Deux personnages sont en scène : Anatole Langeron et Clémence Boliveau. Nous sommes en 1915 et Anatole, un jeune poilu, qui bénéfice d’une permission, rencontre sa marraine de guerre (une « marraine de guerre » est la correspondante épistolière d’un soldat sur le front, qui essaie par ses lettres de le soutenir dans son sacrifice pour la patrie). Seulement voilà, Anatole, qui n’a encore jamais connu les plaisirs de la chair, n’a pas traversé à rebours les champs dévastés de la Marne pour se contenter de câlins et de petits mignotages sur un banc, au jardin du Luxembourg.

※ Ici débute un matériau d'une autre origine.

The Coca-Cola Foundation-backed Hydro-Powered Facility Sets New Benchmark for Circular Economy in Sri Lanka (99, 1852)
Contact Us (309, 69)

Et s’il consent à l’idée de mourir pour son pays, il n’est tout de même pas prêt à accepter l’idée de mourir puceau. Anatole le sans-grade est donc assez direct dans son approche tactique : – Clémence : Où vouliez-vous passer la nuit ? – Anatole : chez vous ! – Chez moi ? – Avec vous. – L’idée ne vous est pas venue que je pourrais vous refuser mon lit ? – Je peux dormir n’importe où. Clémence est nettement plus âgée que son jeune soupirant. Issue de la bourgeoisie parisienne, elle tient beaucoup au respect des convenances – elle est veuve de guerre – et à un langage approprié. Ce qui n’est pas le cas d’Anatole, qui a dérobé sans barguigner la montre d’un camarade, mort dans les tranchées, et qui s’exprime naturellement en argot pour justifier son acte : « Je n’allais pas me dégraisser pour une tocante. » Clémence, sans être insensible au charme de son correspondant, ne se laisse pas faire et repart à la drague un peu lourde et maladroite d’Anatole en lui conseillant d’aller « essayer son talent sur les professionnelles ». Mais elle n’est en fait pas aussi prude qu’elle le laisse croire. Elle accepte sans le dire de passer la nuit avec lui. – Anatole : Nous pouvons coucher ensemble sans nous accoupler. – Clémence : Et sans nous toucher. – Nous ne sommes pas des bêtes. – La guerre n’autorise pas tout… Le lecteur comprend que leur insistance à nous persuader qu’il ne va rien se passer entre eux fonctionne en fait comme la dénégation d’un malade sur le divan d’un psychanalyste. C’est efficace. On le voit : l’opposition fonctionne à plein entre deux personnages que tout oppose par la mécanique du comique de contraste. Et le comique de répétition, soutenu par des jeux de mots, donne aussi sa pleine mesure.

Du comique à l’émotion

Anatole Langeron et Clémence Boliveau vont se retrouver tous les ans jusqu’à la fin de la guerre : leur relation évolue et ils doivent affronter les problèmes que rencontrent tous les couples. La question sociale affleure au moment où Anatole prend littéralement du galon, car Clémence demeure une bourgeoise et Anatole, un prolétaire. Il continue à s’exprimer dans un immeuble haussmannien comme dans la boue des tranchées et surtout parle d’égal à égal avec les domestiques, ce qui est shocking pour Clémence, qui aime à se moquer de son maladroit amoureux et de son manque d’éducation.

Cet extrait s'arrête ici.